Join Us Greening the Great Grand Avenue
Today the wide straight road of Embassy Row in Washington DC seems lined with trees. Each day about a thousand people walk or run along its smooth sidewalks. This famous street is a busy commuter route that runs for two miles from Wisconsin Avenue to Dupont Circle and on to downtown. By one official count 40,000 vehicles travel on it each weekday.
The hot air over Washington has warmed; the city’s “heat island” will get hotter. But for 18 years our little group has tried to keep the Embassy Row corridor cool; our mission is to re-grow the Avenue’s former canopy of big trees.
A legacy abandoned
Our city’s great avenues of formal design are the brainchild of Maj. Charles P. L’Enfant. His 1791 plan for the new city envisioned Massachusetts Avenue as the city’s longest cross-town thoroughfare. In the 1880s and 1890s, the city engineers planted rows of same-type trees in the “parking” between sidewalk and homes. Then, along the western extension, about 1900, came the mansions designed by top architects for their top-hat clients. By 1974 the National Park Service designated Mass Ave’s western extension “unique in the city and perhaps in the nation.”
But decline hit the landscape and buildings by the 1990s. It could hit again – so our little group needs your help! Join us! Learn how busy streets can be kept green and cool.
Canopy grew a lot
From 2006 we showed people on the route the amazing photo of the sidewalk in 1913 (see right). We pulled wagons of tools and hoses for weekend tree rescue. Our hyperlocal activism engaged residents diplomats, city and federal officials, and arborists. They still help our Board and volunteers.

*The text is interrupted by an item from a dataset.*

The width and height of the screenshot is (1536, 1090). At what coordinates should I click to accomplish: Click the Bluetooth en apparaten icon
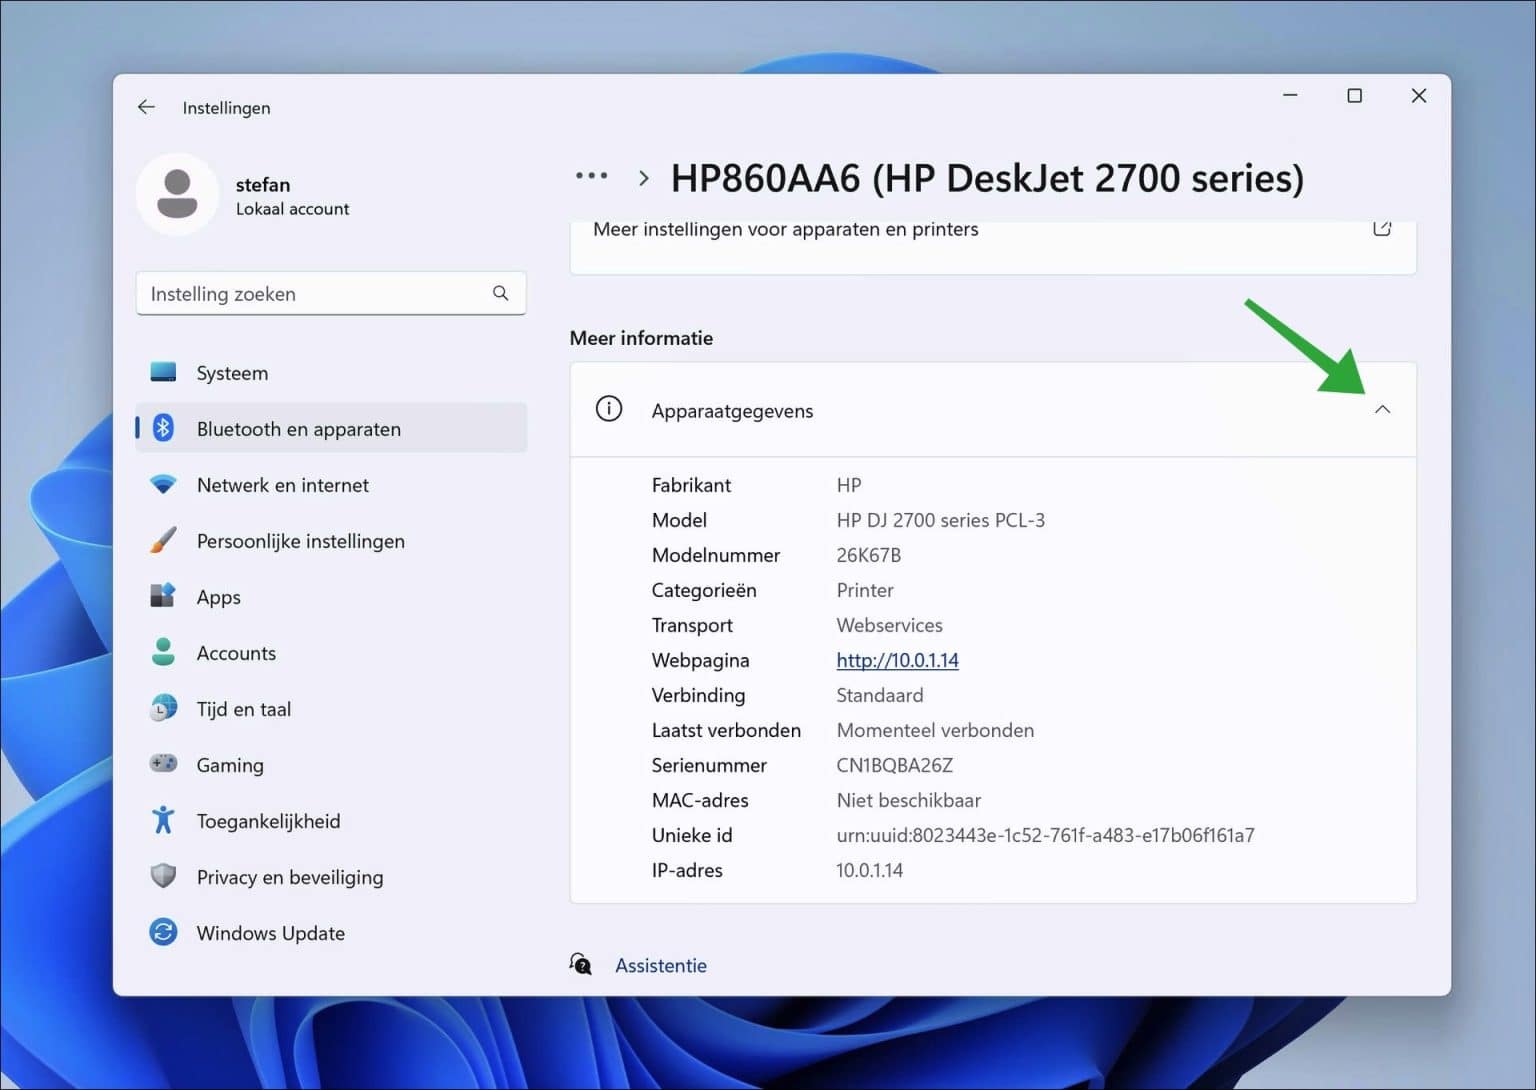163,427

The trees you see now are survivors of two years of roadbuilding; some are compromised. The oldest trees that defined the street’s grandeur are dying off. The ‘NextGen’ trees we got planted in the past 18 years have issues. The very newest trees need local care.
If Restore Mass Ave’s work of strategic planting and local owner care for trees and greenspace can be pursued, the green community here might sustain the avenue’s green legacy for a long time. Another century?